▶
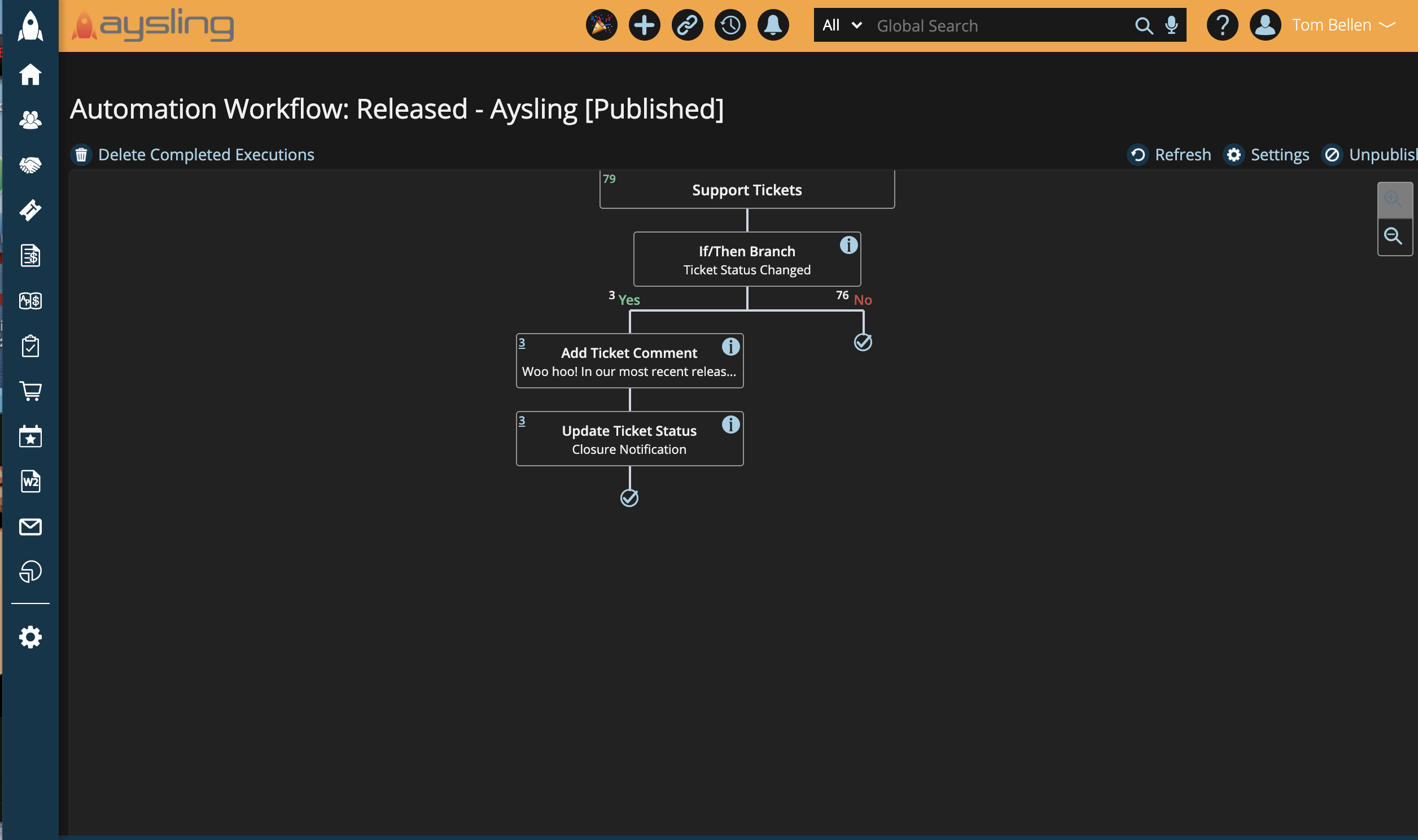Click the Aysling rocket/home icon
This screenshot has width=1418, height=840.
point(30,25)
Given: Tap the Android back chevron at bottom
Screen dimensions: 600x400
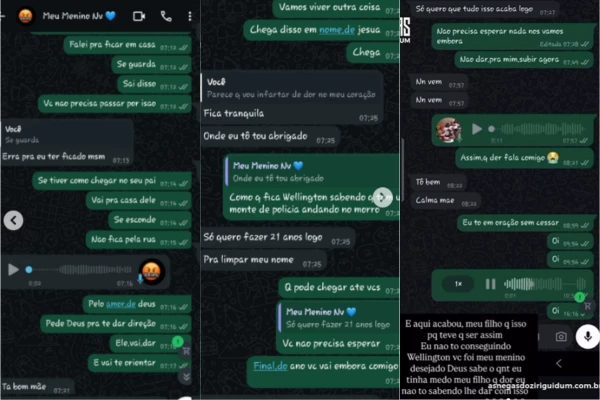Looking at the screenshot, I should click(x=559, y=363).
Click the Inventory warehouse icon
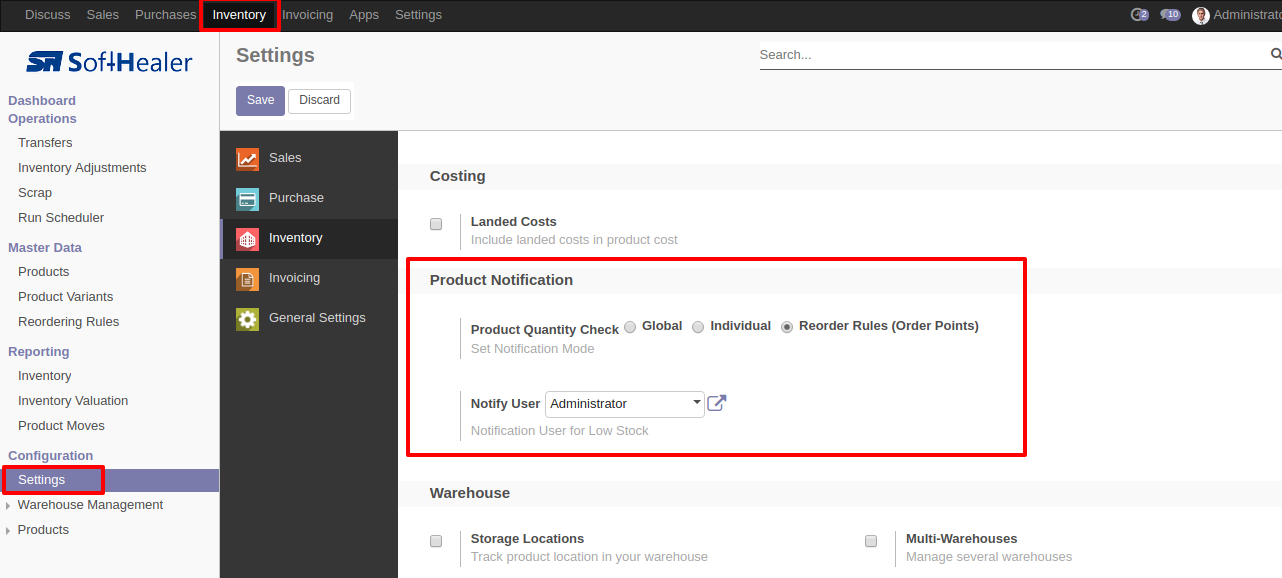 pos(247,239)
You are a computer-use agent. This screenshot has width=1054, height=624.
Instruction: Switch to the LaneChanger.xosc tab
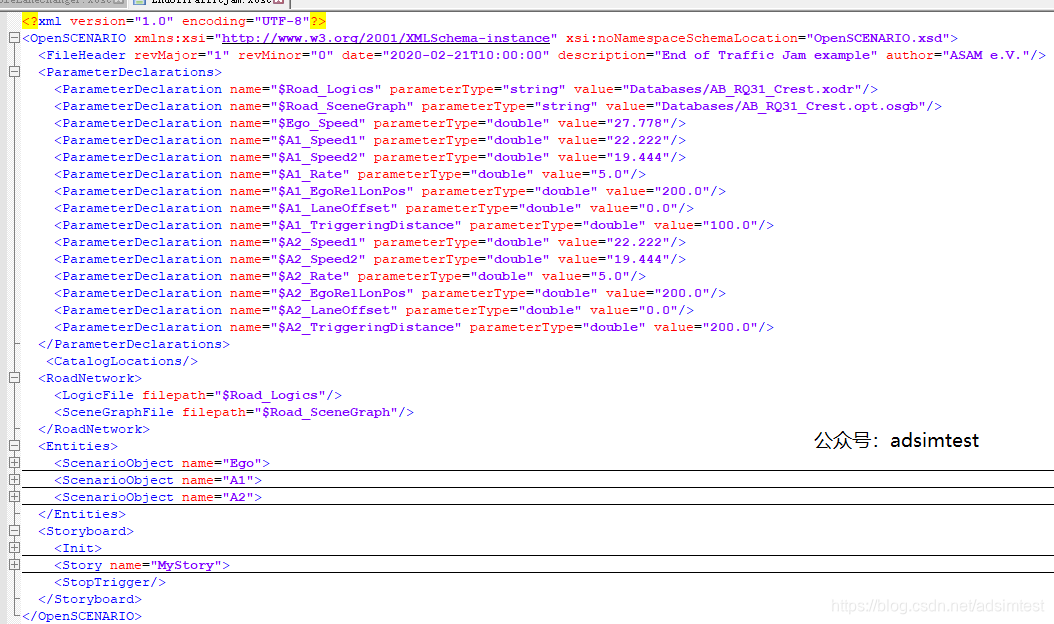click(x=55, y=3)
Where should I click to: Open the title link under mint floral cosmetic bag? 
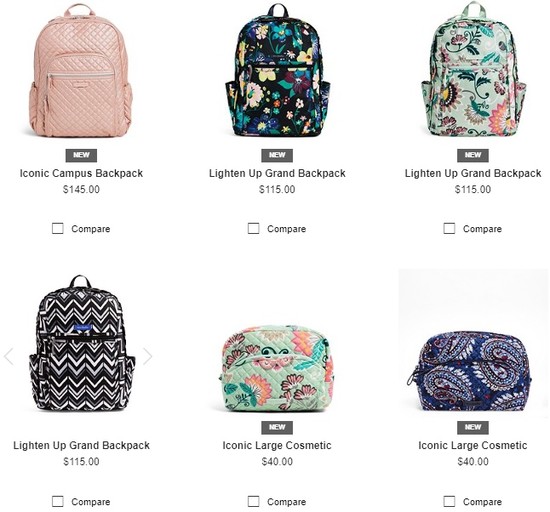click(x=277, y=445)
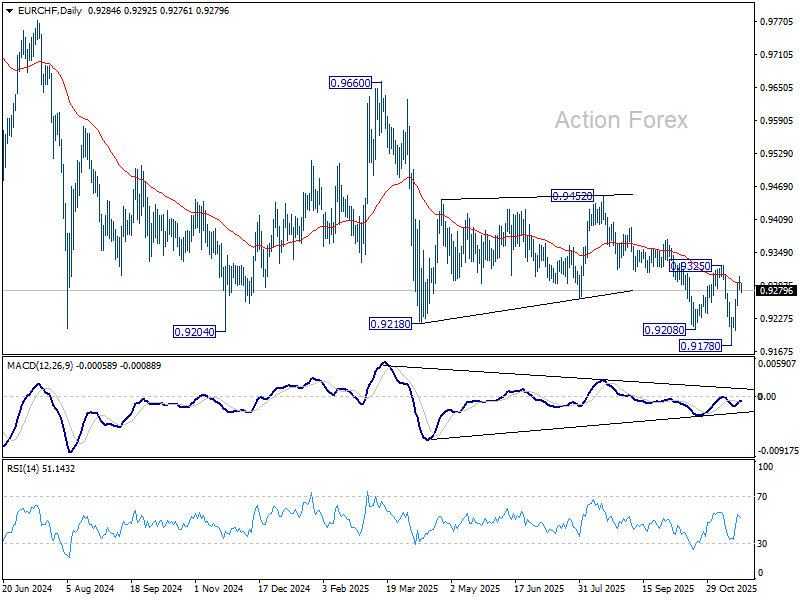Select the 0.96600 price label
This screenshot has height=600, width=800.
(x=351, y=83)
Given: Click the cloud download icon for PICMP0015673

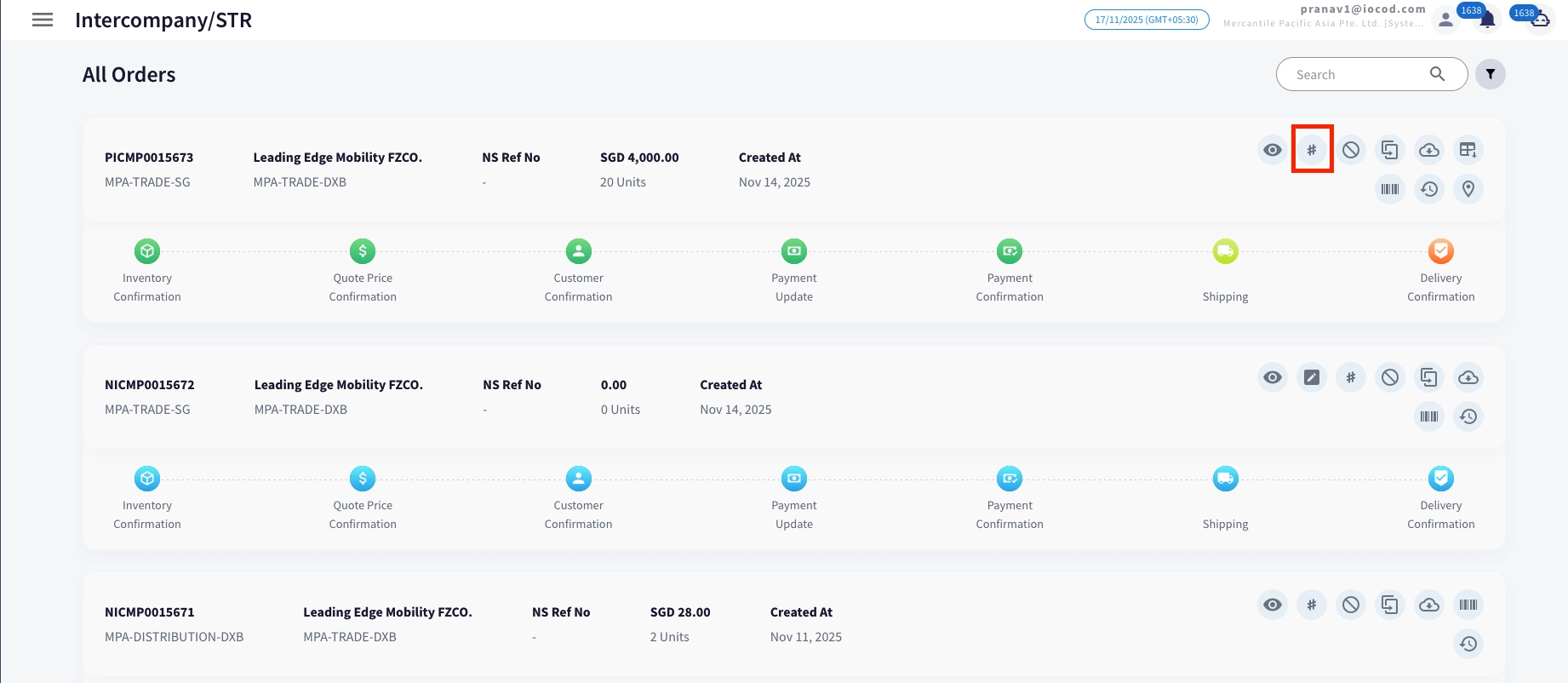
◀
[The task] For the string "Given", filter the data and copy out each line where it occurs.

[Output for this task]
Given: Tap the Android back chevron at bottom
Given: Click the cloud download icon for PICMP0015673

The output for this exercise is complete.